### Your goal
Copying nothing before it, reproduce the line that holds "Given: Start a video call with Jen Suri" and every line after it in the data, exactly.

(Stored data entries)
○ ○ ○
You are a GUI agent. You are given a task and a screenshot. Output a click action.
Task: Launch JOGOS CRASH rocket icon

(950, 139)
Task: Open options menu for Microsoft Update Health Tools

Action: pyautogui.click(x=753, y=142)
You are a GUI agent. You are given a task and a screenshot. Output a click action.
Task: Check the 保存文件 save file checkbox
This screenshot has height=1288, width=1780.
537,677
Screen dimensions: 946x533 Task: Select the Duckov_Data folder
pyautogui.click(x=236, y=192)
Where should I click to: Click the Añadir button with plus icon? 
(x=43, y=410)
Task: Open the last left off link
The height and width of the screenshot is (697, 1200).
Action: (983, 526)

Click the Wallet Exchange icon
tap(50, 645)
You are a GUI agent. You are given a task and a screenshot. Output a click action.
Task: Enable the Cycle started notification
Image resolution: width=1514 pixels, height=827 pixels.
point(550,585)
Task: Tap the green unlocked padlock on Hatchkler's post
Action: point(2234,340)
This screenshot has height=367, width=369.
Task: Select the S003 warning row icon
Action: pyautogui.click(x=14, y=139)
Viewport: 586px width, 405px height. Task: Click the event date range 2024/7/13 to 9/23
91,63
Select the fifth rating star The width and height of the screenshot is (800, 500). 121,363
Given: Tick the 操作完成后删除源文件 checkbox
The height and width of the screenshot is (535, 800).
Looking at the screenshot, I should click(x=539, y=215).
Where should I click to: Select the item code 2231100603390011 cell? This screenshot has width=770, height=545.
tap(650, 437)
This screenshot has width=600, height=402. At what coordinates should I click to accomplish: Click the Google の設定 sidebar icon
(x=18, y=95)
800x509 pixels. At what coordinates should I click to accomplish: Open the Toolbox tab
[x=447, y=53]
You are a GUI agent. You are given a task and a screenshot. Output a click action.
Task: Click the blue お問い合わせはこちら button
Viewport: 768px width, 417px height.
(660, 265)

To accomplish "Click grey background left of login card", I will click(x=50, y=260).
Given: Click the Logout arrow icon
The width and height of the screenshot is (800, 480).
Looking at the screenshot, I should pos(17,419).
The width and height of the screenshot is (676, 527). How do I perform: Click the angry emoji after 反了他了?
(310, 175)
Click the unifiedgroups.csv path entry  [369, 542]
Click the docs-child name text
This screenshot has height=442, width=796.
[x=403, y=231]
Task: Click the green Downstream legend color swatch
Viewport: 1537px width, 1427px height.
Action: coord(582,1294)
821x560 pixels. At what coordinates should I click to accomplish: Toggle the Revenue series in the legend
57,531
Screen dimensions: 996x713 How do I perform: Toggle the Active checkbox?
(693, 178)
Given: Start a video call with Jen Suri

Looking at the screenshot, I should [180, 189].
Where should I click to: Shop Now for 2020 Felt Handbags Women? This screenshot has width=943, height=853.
○ ○ ○
### Answer box
Given: Start a video call with Jen Suri

Looking at the screenshot, I should [180, 189].
Where should I click to: Shop Now for 2020 Felt Handbags Women? This screenshot has width=943, height=853.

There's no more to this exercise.